■ Given data:
-------------------------

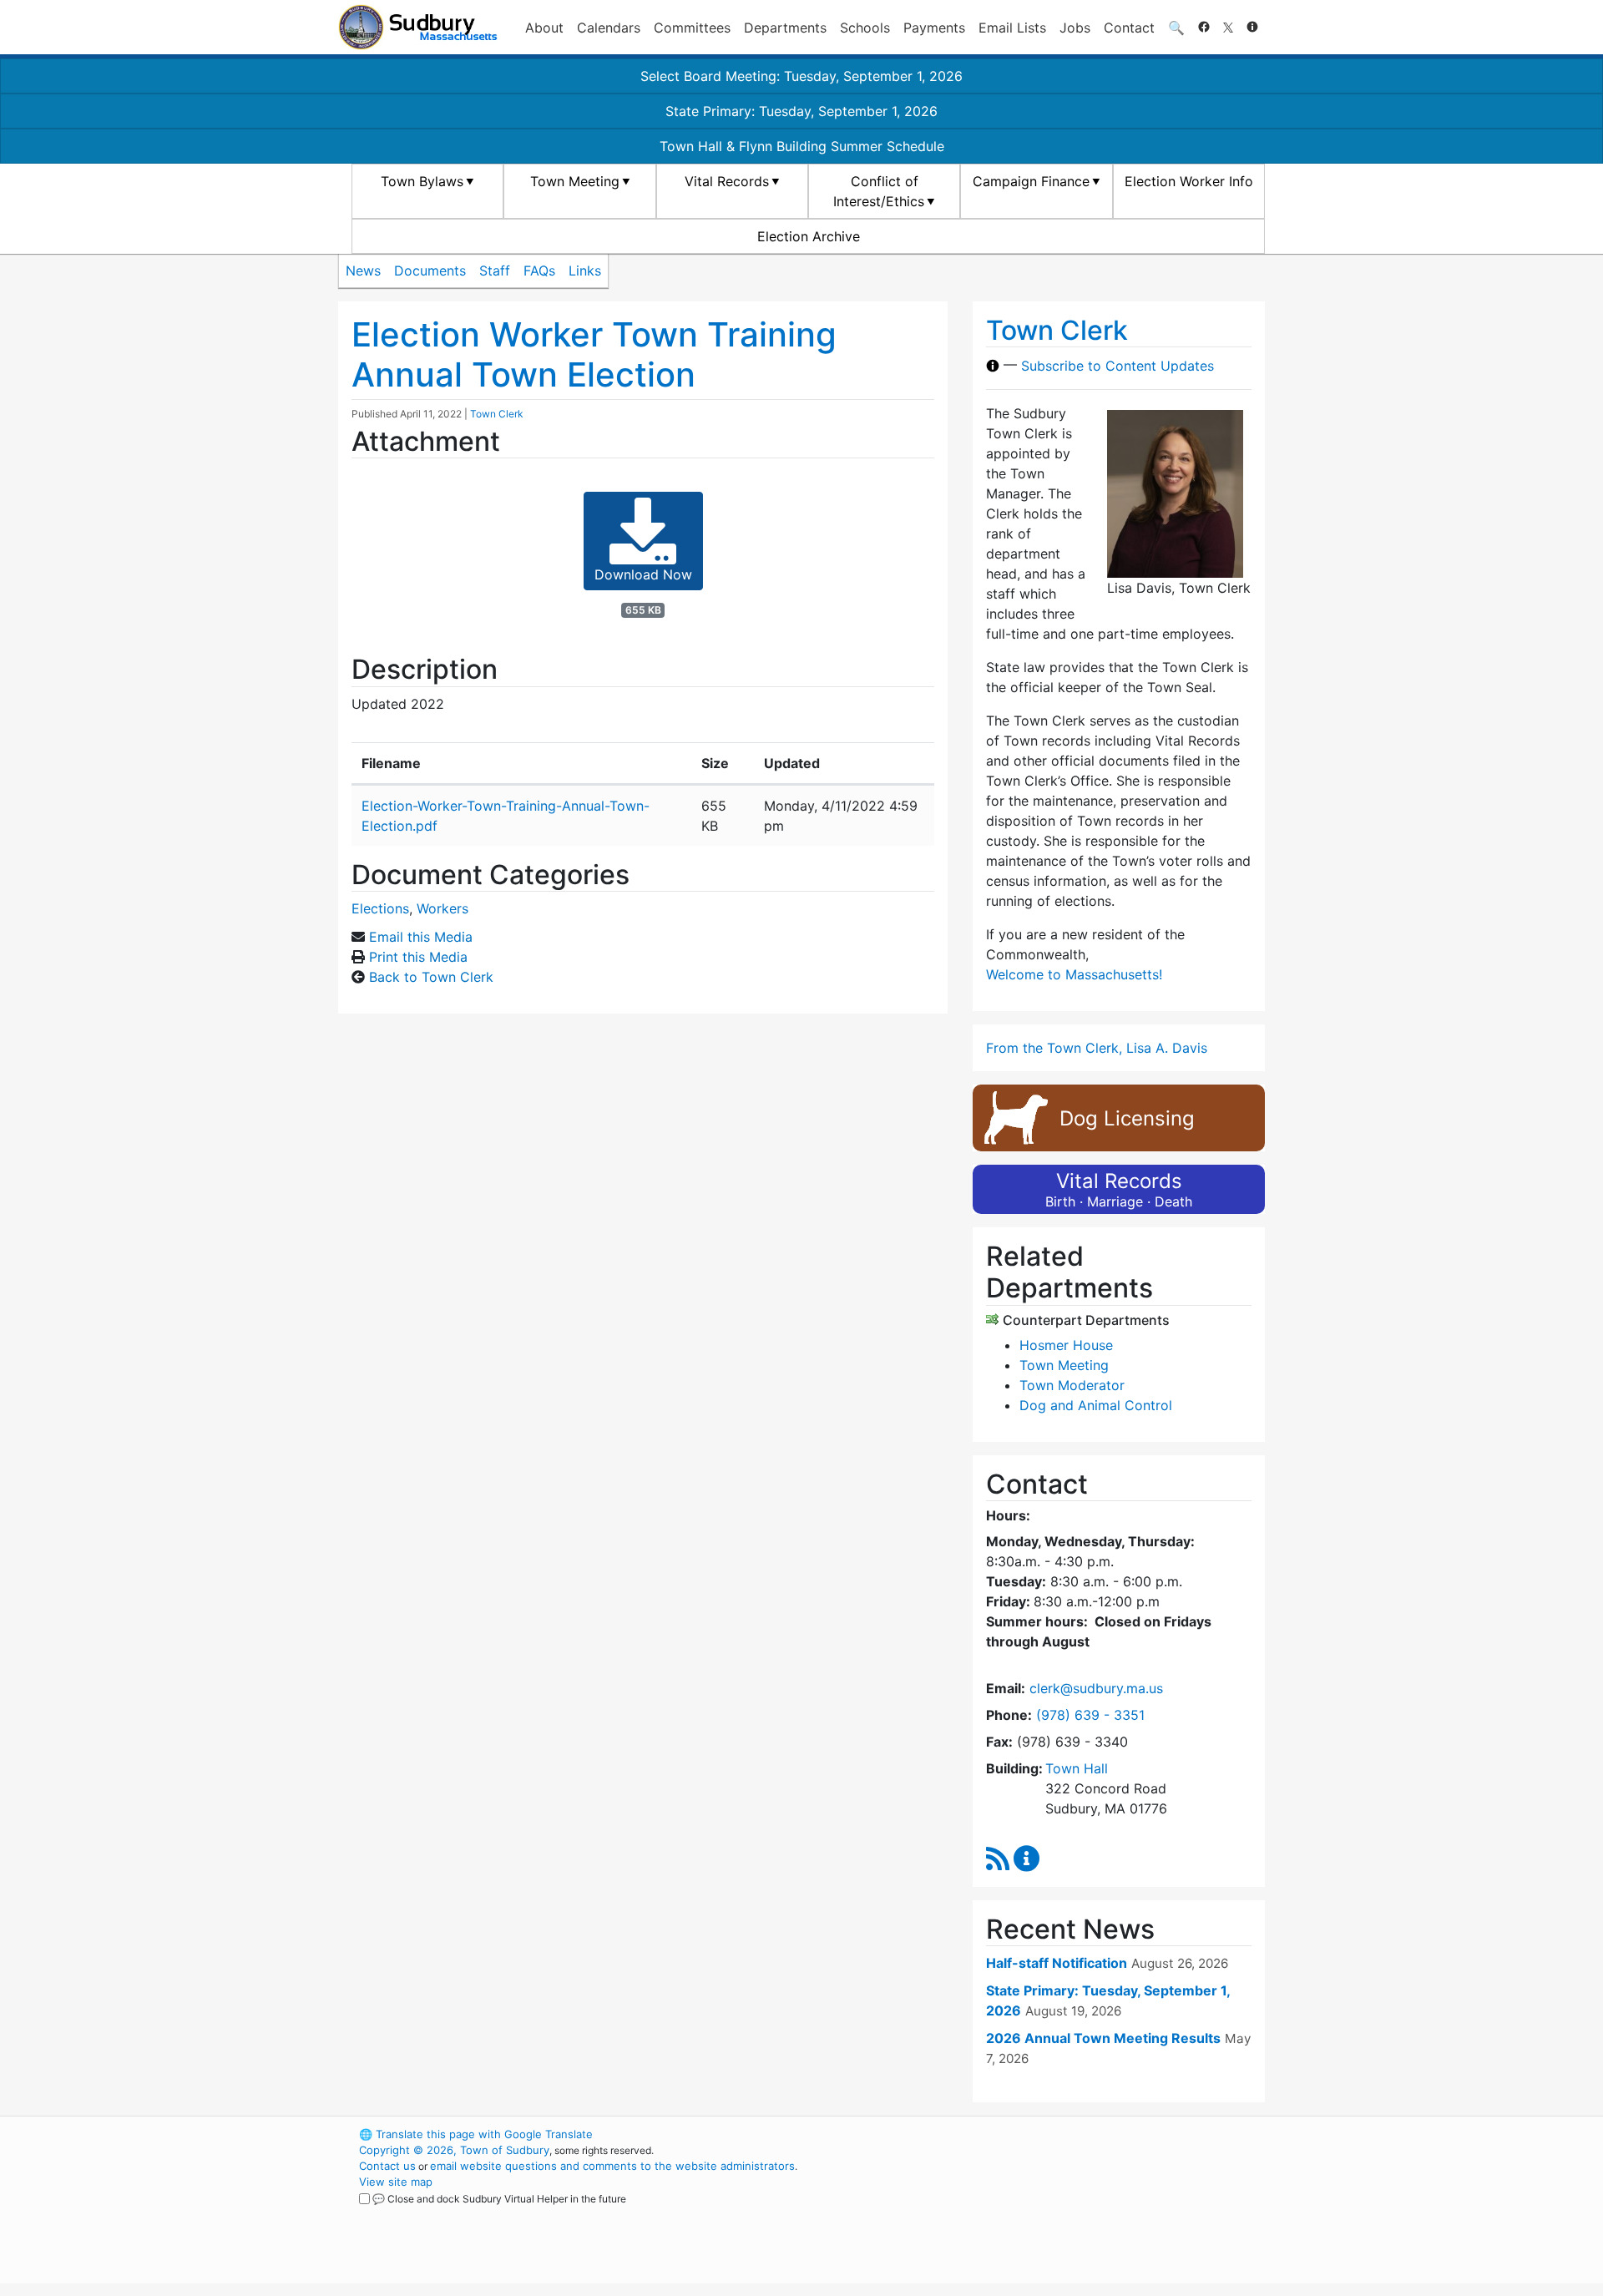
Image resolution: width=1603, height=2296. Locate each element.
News (363, 270)
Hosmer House (1066, 1345)
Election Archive (808, 236)
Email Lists (1012, 27)
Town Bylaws (422, 181)
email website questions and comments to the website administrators (612, 2165)
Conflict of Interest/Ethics (878, 191)
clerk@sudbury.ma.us (1096, 1688)
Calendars (608, 27)
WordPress (1040, 2134)
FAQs (539, 270)
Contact (1129, 27)
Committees (692, 27)
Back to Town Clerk (431, 976)
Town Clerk (496, 413)
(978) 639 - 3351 (1090, 1715)
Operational (1069, 2213)
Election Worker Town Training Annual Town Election (594, 354)
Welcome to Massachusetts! (1074, 974)
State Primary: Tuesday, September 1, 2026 (801, 111)
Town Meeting (574, 181)
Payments (934, 27)
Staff (494, 270)
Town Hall (1076, 1768)
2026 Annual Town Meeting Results (1103, 2038)
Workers (442, 908)
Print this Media (418, 956)
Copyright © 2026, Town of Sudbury (454, 2150)
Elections (380, 908)
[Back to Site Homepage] (418, 27)
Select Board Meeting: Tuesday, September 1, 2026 (801, 76)
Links (585, 270)
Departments (785, 27)
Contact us (387, 2165)
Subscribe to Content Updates (1117, 365)
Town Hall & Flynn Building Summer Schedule (802, 146)
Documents (430, 270)
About (544, 27)
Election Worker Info (1189, 181)
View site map (395, 2181)
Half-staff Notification (1056, 1963)
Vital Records (727, 181)
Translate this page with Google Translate (476, 2134)
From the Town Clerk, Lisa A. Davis (1096, 1047)
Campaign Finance (1031, 181)
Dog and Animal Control (1095, 1405)
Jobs (1074, 27)
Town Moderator (1072, 1385)
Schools (865, 27)
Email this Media (421, 936)
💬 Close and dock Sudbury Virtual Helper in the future (499, 2198)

-------------------------

■ Activity:
Exactly as they stand in the records above, print the lines from the one containing "Print this Media (418, 956)" through the final line, inclusive.

■ Reply:
Print this Media (418, 956)
Copyright © 2026, Town of Sudbury (454, 2150)
Elections (380, 908)
[Back to Site Homepage] (418, 27)
Select Board Meeting: Tuesday, September 1, 2026 (801, 76)
Links (585, 270)
Departments (785, 27)
Contact us (387, 2165)
Subscribe to Content Updates (1117, 365)
Town Hall & Flynn Building Summer Schedule (802, 146)
Documents (430, 270)
About (544, 27)
Election Worker Info (1189, 181)
View site map (395, 2181)
Half-staff Notification (1056, 1963)
Vital Records (727, 181)
Translate this page with Google Translate (476, 2134)
From the Town Clerk, Lisa A. Davis (1096, 1047)
Campaign Finance (1031, 181)
Dog and Animal Control (1095, 1405)
Jobs (1074, 27)
Town Moderator (1072, 1385)
Schools (865, 27)
Email this Media (421, 936)
💬 Close and dock Sudbury Virtual Helper in the future (499, 2198)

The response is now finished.